訓練は伊豆大島の東の海域で行われ外国不審船などへの対処を目的に行われましたが、これは結構、画期的……
海保はもともと、世界的には準軍事組織で、日本の法律でも有事の際は自衛隊の指揮下に入ることになっていますが、その一方、海保の軍事力を法律で否定したりと、ここでもツギハギの日本の安保法制が。
さらに海保と海自には太平洋戦争からの深い遺恨があって、なかなか協力関係が進まなかったところも。
海保創設時には、民間の船員が海保の幹部になったのですが、太平洋戦争時は旧帝国海軍に全く護衛されずに物資輸送に従事させられたため、徴用された民間船は次々に米軍に撃沈され、帝国海軍には深い恨みがあったのだとか。
さらに、敗戦後も徹底的に解体された帝国陸軍と違って、海自は一時、海保に司令部が逃げ込み、命脈を保っていた時期も。
没落した本家のお坊ちゃんが、妾家に転がり込んできて面倒見てやったのに、御家再興したら急に偉そうに!って恨みつらみが海保にはあるよう。

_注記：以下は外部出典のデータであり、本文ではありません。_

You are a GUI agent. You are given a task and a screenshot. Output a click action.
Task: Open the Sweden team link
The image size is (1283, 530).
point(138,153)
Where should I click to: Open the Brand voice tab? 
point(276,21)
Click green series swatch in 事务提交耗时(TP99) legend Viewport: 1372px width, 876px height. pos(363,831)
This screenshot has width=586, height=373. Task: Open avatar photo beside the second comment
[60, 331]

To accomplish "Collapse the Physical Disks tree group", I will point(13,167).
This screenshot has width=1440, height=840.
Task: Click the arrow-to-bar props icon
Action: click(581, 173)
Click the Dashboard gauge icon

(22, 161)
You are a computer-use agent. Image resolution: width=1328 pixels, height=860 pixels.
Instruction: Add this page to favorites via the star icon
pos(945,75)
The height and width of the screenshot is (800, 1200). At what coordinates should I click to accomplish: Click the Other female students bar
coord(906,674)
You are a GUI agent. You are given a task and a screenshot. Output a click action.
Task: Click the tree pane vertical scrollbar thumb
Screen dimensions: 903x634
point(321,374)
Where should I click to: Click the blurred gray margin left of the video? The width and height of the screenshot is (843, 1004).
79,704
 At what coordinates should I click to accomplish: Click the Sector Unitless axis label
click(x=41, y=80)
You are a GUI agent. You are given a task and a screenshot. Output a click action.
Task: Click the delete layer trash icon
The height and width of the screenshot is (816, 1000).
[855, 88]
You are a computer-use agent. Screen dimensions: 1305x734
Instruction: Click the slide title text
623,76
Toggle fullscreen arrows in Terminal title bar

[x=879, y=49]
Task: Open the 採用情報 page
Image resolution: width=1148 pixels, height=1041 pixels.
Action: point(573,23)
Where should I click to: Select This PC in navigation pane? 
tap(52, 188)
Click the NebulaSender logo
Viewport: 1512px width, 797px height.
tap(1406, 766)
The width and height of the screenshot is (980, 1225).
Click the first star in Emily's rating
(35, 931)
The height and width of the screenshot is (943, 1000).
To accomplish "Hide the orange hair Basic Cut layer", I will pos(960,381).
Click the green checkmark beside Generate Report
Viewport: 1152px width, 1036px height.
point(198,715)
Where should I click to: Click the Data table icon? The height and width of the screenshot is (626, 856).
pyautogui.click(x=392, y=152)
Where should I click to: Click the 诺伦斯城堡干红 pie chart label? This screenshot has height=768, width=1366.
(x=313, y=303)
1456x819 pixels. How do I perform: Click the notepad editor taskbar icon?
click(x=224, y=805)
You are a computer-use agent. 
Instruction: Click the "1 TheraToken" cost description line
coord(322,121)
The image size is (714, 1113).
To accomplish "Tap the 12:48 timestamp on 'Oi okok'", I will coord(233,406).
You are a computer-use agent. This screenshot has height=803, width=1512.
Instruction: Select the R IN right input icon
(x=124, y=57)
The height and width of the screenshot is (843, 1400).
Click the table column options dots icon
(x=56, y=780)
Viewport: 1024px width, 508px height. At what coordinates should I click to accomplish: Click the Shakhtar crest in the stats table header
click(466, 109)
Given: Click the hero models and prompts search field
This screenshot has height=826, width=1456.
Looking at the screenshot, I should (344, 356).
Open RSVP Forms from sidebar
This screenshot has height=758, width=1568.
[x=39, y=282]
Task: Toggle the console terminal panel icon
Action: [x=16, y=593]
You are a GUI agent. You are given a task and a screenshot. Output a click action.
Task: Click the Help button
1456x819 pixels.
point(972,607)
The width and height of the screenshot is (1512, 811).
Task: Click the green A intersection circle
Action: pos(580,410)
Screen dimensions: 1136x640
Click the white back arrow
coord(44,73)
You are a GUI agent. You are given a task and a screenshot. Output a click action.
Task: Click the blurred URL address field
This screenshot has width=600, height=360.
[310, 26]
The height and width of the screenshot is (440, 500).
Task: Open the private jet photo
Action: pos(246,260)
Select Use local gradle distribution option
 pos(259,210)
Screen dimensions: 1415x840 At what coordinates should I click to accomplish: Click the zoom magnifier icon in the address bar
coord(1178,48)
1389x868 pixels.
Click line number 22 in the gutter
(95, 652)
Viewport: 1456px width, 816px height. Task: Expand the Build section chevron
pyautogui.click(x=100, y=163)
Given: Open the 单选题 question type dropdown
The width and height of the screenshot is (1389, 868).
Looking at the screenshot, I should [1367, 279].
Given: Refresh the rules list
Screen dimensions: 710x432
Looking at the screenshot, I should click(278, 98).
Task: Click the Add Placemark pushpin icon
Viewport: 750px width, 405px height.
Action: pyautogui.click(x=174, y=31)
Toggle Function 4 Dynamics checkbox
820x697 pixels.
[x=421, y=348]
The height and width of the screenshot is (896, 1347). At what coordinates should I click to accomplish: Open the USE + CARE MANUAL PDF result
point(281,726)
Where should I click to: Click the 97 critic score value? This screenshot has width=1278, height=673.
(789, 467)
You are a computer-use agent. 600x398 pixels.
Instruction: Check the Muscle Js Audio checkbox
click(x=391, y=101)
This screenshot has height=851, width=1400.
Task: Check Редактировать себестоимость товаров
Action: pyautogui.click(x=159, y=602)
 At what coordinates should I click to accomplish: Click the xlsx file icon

しかし、さすがに、近年は戦中派の幹部はいなくなったので、海自との関係改善は進んでいるとも。
訓練事態は、不審船を見つけた海保が、海上自衛隊に引き継ぐ際の手続きや対処法などを確認した模様。
北朝鮮の不審船から銃撃を受けた事件 を受けて、海保も海自との協力関係強化を進めざるを得なくなったよう。
また尖閣諸島周辺で海洋進出を進める中国を牽制する意味合いもあるようですが、どのみち、グレーゾーン事態でも第一義的には海保の対応となり、先制攻撃を受けるのは海保の艦艇ということになりそう。
今の法律では、海保の艦艇が『不審船』から攻撃を受けないかぎり、海自の戦闘艦も援護射撃できません。